(Extracted material)
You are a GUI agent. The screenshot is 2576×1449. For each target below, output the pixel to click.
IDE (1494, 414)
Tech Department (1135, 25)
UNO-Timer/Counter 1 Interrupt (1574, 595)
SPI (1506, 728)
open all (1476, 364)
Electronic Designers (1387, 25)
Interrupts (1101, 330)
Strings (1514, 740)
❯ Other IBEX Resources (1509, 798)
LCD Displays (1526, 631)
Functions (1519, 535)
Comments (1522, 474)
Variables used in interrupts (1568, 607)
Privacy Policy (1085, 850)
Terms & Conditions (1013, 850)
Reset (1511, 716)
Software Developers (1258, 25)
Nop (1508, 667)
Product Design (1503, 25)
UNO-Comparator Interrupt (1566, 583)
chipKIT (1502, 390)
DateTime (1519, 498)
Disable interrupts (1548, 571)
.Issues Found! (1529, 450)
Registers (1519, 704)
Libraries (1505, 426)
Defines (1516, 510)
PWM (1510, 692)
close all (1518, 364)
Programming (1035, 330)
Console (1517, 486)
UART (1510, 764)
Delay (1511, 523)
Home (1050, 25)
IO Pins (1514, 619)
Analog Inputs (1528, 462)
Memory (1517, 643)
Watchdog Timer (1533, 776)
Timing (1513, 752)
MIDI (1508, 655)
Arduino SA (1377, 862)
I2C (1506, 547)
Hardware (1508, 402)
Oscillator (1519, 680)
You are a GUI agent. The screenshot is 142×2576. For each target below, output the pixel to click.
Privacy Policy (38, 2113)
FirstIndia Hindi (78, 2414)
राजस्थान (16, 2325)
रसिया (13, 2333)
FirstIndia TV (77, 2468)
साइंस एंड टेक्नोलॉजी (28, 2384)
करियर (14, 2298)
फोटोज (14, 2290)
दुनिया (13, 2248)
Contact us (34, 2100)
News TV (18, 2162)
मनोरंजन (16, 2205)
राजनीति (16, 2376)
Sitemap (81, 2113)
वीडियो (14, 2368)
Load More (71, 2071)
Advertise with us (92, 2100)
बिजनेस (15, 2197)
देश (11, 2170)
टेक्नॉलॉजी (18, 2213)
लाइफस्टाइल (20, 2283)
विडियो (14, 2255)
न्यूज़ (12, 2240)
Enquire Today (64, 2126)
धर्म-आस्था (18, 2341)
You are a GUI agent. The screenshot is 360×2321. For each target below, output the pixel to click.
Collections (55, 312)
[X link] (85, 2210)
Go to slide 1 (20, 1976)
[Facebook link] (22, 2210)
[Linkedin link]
(End Extracted material)
* [Aim of the task]
Word for word, reproduce every line of the data.

* [Expected answer]
You are a GUI agent. The screenshot is 2576×1449. For each target below, output the pixel to click.
IDE (1494, 414)
Tech Department (1135, 25)
UNO-Timer/Counter 1 Interrupt (1574, 595)
SPI (1506, 728)
open all (1476, 364)
Electronic Designers (1387, 25)
Interrupts (1101, 330)
Strings (1514, 740)
❯ Other IBEX Resources (1509, 798)
LCD Displays (1526, 631)
Functions (1519, 535)
Comments (1522, 474)
Variables used in interrupts (1568, 607)
Privacy Policy (1085, 850)
Terms & Conditions (1013, 850)
Reset (1511, 716)
Software Developers (1258, 25)
Nop (1508, 667)
Product Design (1503, 25)
UNO-Comparator Interrupt (1566, 583)
chipKIT (1502, 390)
DateTime (1519, 498)
Disable interrupts (1548, 571)
.Issues Found! (1529, 450)
Registers (1519, 704)
Libraries (1505, 426)
Defines (1516, 510)
PWM (1510, 692)
close all (1518, 364)
Programming (1035, 330)
Console (1517, 486)
UART (1510, 764)
Delay (1511, 523)
Home (1050, 25)
IO Pins (1514, 619)
Analog Inputs (1528, 462)
Memory (1517, 643)
Watchdog Timer (1533, 776)
Timing (1513, 752)
MIDI (1508, 655)
Arduino SA (1377, 862)
I2C (1506, 547)
Hardware (1508, 402)
Oscillator (1519, 680)
You are a GUI agent. The screenshot is 142×2576. For each target below, output the pixel to click.
Privacy Policy (38, 2113)
FirstIndia Hindi (78, 2414)
राजस्थान (16, 2325)
रसिया (13, 2333)
FirstIndia TV (77, 2468)
साइंस एंड टेक्नोलॉजी (28, 2384)
करियर (14, 2298)
फोटोज (14, 2290)
दुनिया (13, 2248)
Contact us (34, 2100)
News TV (18, 2162)
मनोरंजन (16, 2205)
राजनीति (16, 2376)
Sitemap (81, 2113)
वीडियो (14, 2368)
Load More (71, 2071)
Advertise with us (92, 2100)
बिजनेस (15, 2197)
देश (11, 2170)
टेक्नॉलॉजी (18, 2213)
लाइफस्टाइल (20, 2283)
विडियो (14, 2255)
न्यूज़ (12, 2240)
Enquire Today (64, 2126)
धर्म-आस्था (18, 2341)
You are a GUI agent. The screenshot is 360×2321. For each target below, output the pixel to click.
Collections (55, 312)
[X link] (85, 2210)
Go to slide 1 (20, 1976)
[Facebook link] (22, 2210)
[Linkedin link]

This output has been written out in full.